A Jedi guide to Parenting
Episode Two — Fear
I am not afraid.
You will be. You. Will. Be.
Hanging on our refrigerator was an artsy calendar that said “I am not afraid, I was born for this.” However, every time I read it, Yoda’s voice kept creeping into my mind with his voice narrating those famous lines.
Fear is a powerful thing. It’s a motivator.
It’s a reflex.
It’s an answer to problems.
It is, despite what the Jedi Code teaches, something not easily dismissed.
When you are a young man/woman, especially in those young teenage or twenty something years (generalizing), you fear nothing. You are invincible. You can do nothing so wrong that your future is anything but bright.
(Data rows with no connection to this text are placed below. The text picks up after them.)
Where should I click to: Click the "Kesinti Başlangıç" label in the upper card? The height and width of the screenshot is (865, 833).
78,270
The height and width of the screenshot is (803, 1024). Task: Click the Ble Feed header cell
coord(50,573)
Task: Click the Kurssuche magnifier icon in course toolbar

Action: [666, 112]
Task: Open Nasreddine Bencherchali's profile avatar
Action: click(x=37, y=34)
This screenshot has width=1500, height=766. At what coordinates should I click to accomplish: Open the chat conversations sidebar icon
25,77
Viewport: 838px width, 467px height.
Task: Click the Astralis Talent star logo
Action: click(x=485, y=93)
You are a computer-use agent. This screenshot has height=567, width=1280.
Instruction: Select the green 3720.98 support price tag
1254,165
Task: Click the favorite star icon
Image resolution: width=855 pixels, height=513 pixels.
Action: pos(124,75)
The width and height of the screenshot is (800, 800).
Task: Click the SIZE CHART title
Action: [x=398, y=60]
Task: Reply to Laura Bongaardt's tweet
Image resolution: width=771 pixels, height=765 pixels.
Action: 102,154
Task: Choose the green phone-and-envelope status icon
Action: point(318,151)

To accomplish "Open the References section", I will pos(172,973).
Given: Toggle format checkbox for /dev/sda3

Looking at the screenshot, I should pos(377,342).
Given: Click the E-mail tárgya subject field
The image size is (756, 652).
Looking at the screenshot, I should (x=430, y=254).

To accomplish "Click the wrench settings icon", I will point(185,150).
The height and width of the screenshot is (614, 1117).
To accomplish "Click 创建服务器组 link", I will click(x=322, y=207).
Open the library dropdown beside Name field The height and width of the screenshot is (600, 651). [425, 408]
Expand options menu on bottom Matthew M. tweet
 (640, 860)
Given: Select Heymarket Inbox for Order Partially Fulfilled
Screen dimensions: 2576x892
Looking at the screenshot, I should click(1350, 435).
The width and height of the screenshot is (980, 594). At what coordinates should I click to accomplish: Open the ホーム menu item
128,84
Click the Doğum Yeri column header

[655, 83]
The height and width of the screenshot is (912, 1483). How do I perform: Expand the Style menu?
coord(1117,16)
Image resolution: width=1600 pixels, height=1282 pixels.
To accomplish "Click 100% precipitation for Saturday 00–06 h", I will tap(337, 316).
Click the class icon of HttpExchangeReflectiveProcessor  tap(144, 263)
However, that all changes when you become a parent. In the Star Wars universe no character suffers more from the powerful motivator of fear than Anakin Skywalker. And can you blame him? Born a slave, made to choose between his own freedom and his mother, and hiding a love in the shadows, Anakin shows parents how fear can make you lose everything.
Fear can make you choose poorly. But can it also motivate you to do good? Or at least as it relates to your family and kids?
Is fear or love motivating us to work longer hours? To save for our children’s college expenses? To give them a better chance to have a good life than we have? To invest in our community and neighbors, instead of only our own home?
In reality it’s a mix of both. While we love our kids, fear of having our children suffer (oddly enough fear to anger to suffering as Yoda explains) leads to many decisions we will regret or celebrate. The Jedi Code is correct in warning how fear leads to anger, and so forth. Human history has shown that very few good decisions have been made out of anger. But what about fear? I believe that because most Jedi were not parents (or really bad ones: begin any Rey theories!) it has been overlooked how fear should not be dismissed as a path to the dark side so quickly.
It is only when we understand that fear is part of the natural world of parenting, can we use that emotion / reaction / tool into a conductor for taking actions out of love. When we understanding that all parents, young and old, fear the same thing, then can we truly know a lesson from the Jedi.